Tobacco, spirits, and beer excise taxes (p23)
States with the highest tobacco taxes per pack of twenty cigarettes are New York ($4.35), Rhode Island ($3.50), Connecticut ($3.40), Hawaii ($3.20), and Washington ($3.03) while states with the lowest tobacco taxes are Missouri (17 cents), Virginia (30 cents), Louisiana (36 cents), and Georgia (37 cents).
States with the highest beer taxes on a per gallon basis are Alaska ($1.07), Alabama ($1.05), Georgia ($1.01), and Hawaii ($0.93) while states with the lowest beer taxes are Wyoming (2 cents), Missouri (6 cents), and Wisconsin (6 cents). States with the highest spirits taxes per gallon are Washington ($26.70), Oregon ($23.03), and Virginia ($20.91).

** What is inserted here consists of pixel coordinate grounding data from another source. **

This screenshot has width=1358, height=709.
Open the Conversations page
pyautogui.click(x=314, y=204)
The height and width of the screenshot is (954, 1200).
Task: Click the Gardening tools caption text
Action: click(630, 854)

Tax Rates Imposed in the Most Recent Year (p28)
Maximum Tax Rate. States with lower maximum rates score better. The maximum rates in effect in the most recent year range from 5.4 percent (in Alaska, Florida, Hawaii, Mississippi, Nevada, New Mexico, and Oregon) to 13.5
Unemployment Insurance Tax Rate (p29)
Least Favorable Schedule: Minimum Tax Rate. Twelve states receive the best score in this variable with a minimum tax rate of zero percent. The states with the highest minimum tax rates and, thus, the worst minimum tax scores are New Mexico (2.7 percent), Hawaii (2.4 percent), Maryland and Oregon (2.2 percent), and Rhode Island and Connecticut (1.9 percent).
Temporary Disability Insurance (TDI). (p31)
A handful of states—California, New Jersey, Hawaii, and New York—have established a temporary disability insurance (TDI) program that augments the UI program by extending benefits to those unable to work because of sickness or injury. No separate tax funds them; the money comes right out of the state’s unemployment fund, and because the balance of the fund triggers various taxes, the TDIs are included as a negative factor in the calculation of this sub-index.